---- Records for this task

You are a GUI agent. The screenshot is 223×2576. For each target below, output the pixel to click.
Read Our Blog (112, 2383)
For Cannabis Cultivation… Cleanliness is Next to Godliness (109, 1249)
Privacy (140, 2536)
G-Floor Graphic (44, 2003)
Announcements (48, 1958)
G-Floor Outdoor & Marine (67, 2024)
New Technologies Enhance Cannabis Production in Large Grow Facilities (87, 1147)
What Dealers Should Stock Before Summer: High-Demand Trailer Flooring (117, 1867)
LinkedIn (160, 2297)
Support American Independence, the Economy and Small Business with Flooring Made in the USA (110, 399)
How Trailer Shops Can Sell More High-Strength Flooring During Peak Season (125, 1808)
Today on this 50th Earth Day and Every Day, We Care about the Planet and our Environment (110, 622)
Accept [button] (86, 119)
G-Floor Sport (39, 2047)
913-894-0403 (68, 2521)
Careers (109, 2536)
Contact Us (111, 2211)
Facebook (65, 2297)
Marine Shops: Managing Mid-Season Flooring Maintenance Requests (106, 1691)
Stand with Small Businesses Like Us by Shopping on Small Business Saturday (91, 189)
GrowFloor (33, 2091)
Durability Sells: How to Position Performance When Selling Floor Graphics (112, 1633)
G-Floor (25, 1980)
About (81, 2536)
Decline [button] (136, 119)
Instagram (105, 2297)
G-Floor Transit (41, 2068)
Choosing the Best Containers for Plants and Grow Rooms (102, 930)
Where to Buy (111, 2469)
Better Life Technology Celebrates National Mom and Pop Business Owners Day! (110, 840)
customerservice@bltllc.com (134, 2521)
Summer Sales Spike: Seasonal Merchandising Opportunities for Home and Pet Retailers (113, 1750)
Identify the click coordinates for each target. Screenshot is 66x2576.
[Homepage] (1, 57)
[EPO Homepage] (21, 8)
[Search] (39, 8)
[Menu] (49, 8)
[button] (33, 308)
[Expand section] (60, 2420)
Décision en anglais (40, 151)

--------

To complete this exercise, set down every line above exactly once more.

Exercise result>
You are a GUI agent. The screenshot is 223×2576. For each target below, output the pixel to click.
Read Our Blog (112, 2383)
For Cannabis Cultivation… Cleanliness is Next to Godliness (109, 1249)
Privacy (140, 2536)
G-Floor Graphic (44, 2003)
Announcements (48, 1958)
G-Floor Outdoor & Marine (67, 2024)
New Technologies Enhance Cannabis Production in Large Grow Facilities (87, 1147)
What Dealers Should Stock Before Summer: High-Demand Trailer Flooring (117, 1867)
LinkedIn (160, 2297)
Support American Independence, the Economy and Small Business with Flooring Made in the USA (110, 399)
How Trailer Shops Can Sell More High-Strength Flooring During Peak Season (125, 1808)
Today on this 50th Earth Day and Every Day, We Care about the Planet and our Environment (110, 622)
Accept [button] (86, 119)
G-Floor Sport (39, 2047)
913-894-0403 (68, 2521)
Careers (109, 2536)
Contact Us (111, 2211)
Facebook (65, 2297)
Marine Shops: Managing Mid-Season Flooring Maintenance Requests (106, 1691)
Stand with Small Businesses Like Us by Shopping on Small Business Saturday (91, 189)
GrowFloor (33, 2091)
Durability Sells: How to Position Performance When Selling Floor Graphics (112, 1633)
G-Floor (25, 1980)
About (81, 2536)
Decline [button] (136, 119)
Instagram (105, 2297)
G-Floor Transit (41, 2068)
Choosing the Best Containers for Plants and Grow Rooms (102, 930)
Where to Buy (111, 2469)
Better Life Technology Celebrates National Mom and Pop Business Owners Day! (110, 840)
customerservice@bltllc.com (134, 2521)
Summer Sales Spike: Seasonal Merchandising Opportunities for Home and Pet Retailers (113, 1750)
Identify the click coordinates for each target. Screenshot is 66x2576.
[Homepage] (1, 57)
[EPO Homepage] (21, 8)
[Search] (39, 8)
[Menu] (49, 8)
[button] (33, 308)
[Expand section] (60, 2420)
Décision en anglais (40, 151)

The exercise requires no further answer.